"Media acquisitions of all sizes attract public scrutiny, and this week the Senate will hold a hearing about AT&T’s pending acquisition of Time Warner, the media company that owns TV programming like CNN, HBO and TBS. The federal competition agencies, the Federal Trade Commission and the Department of Justice, are staffed with economics experts and should analyze the deal’s competitive effects. At the same time, the agencies should discount the inevitable hyperbole from advocates and competitors.

Those merger opponents have a difficult case to make. The media and communications marketplace has changed in the last 20 years. Advocates’ talking points — predicting media monopolies and stagnant markets — haven’t.

Rapidly improving technology and pro-competition federal policy have created a competitive communications marketplace and the pending merger is an attempt to anticipate consumer demands and gain a head start on swift competitors. TV viewing habits have changed rapidly and younger people in particular are watching more online video and more video on mobile devices. Piper Jaffray found that in 2016, for the first time, teens spent more time watching YouTube than cable TV.

Few people realize, however, that this revolution in consumer habits occurred because of conscious policy decisions. For decades, federal and state lawmakers encouraged phone and cable monopolies. Command-and-control fell out of favor, however — and in the 1990s, Congress reversed course and started encouraging competition in TV, phone and internet service.

At the time, satellite TV was in its infancy and cable operators faced little competition. That all changed after the 1996 Telecommunications Act. Starting in 1996, cable TV’s market share fell from 94 percent to 53 percent today. Telephone companies, which were finally allowed to offer TV, and satellite providers went from 4 million households to more than 40 million households.

Since then, TV programming and choice have virtually exploded. The number of channels received by the typical household went from around 50 channels to nearly 200. That doesn’t include online options, which Congress protected from regulation — like Netflix, Amazon and Hulu — nor the 100-plus niche online video services that launched in 2015 alone. Altogether, there are more than 400 scripted shows. This Golden Age of Television is attributable to deregulation of the TV market — content creators have far more distributors to sell to.
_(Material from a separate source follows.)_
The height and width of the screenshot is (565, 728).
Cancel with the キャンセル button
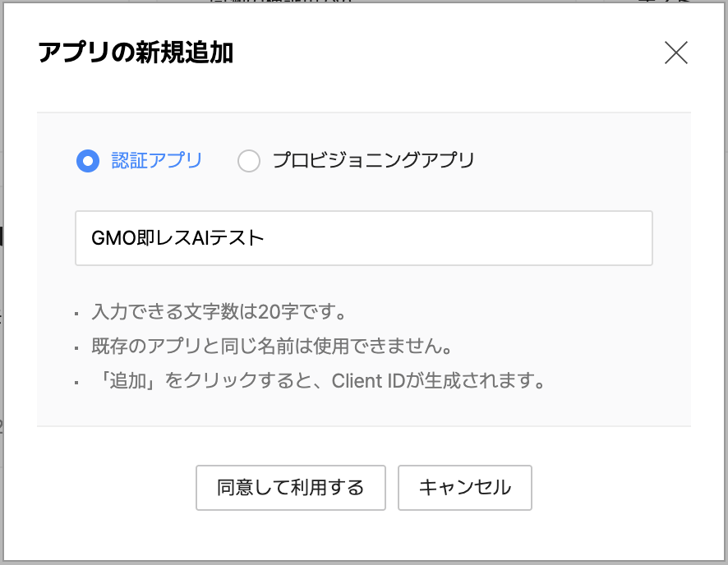pyautogui.click(x=464, y=488)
It’s tempting to think that phone companies are simply leveraging their old monopoly status into new markets, like TV, but that’s not really the case. While telephone companies added millions of TV and broadband customers, they saw even larger losses of their phone customers. Phone companies lost more than 100 million landline subscriptions as people switched to voice service from cable companies and wireless operators.
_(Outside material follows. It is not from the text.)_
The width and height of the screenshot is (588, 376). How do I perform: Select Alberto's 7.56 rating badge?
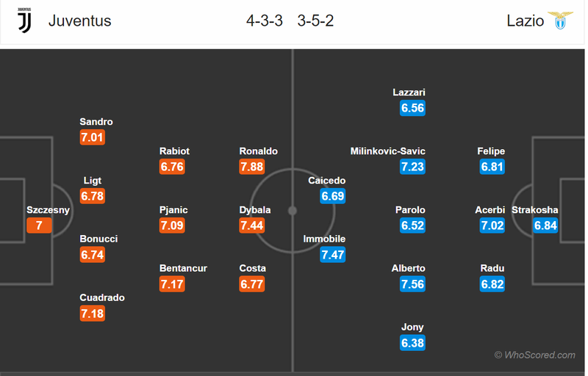click(x=412, y=284)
AT&T and other wireless carriers see what nimble internet companies like Google, Facebook and Amazon see: Consumers want quality entertainment, and they want the ability to watch it everywhere. And just as phone companies invaded the video marketplace and cable companies invaded the phone marketplace, internet companies are invading the advertising market once dominated by newspapers and broadcast TV. Google, of course, is the largest, in terms of ad revenue but analysis from The Information, the tech news publication, revealed that Facebook recently surpassed Comcast, Disney and CBS for ad dollars.

No one knows what the winning recipe is for continued profits. Ad-support or subscription? Distribution via the internet or cable companies? Mobile or landline? Live sports or scripted shows or YouTube stars? What is clear is that consumers win as firms scramble to upgrade networks, produce new content and experiment with new business models. Output is up and the old regulatory categories — cable, satellite, internet, phone — are quickly breaking down. The competitive ferment is such that some countries, like Denmark, have decided to eliminate their telecommunications agency in favor of using technology-neutral competition laws.

Lawmakers should skeptically view predictions that the communications industry is sliding toward monopoly. Congress wisely broke down competitive barriers 20 years ago, and consumers are finally seeing the benefits. Yes, U.S. competition authorities need to analyze major media deals for potential anticompetitive conduct. But data, not talking points, should determine policy."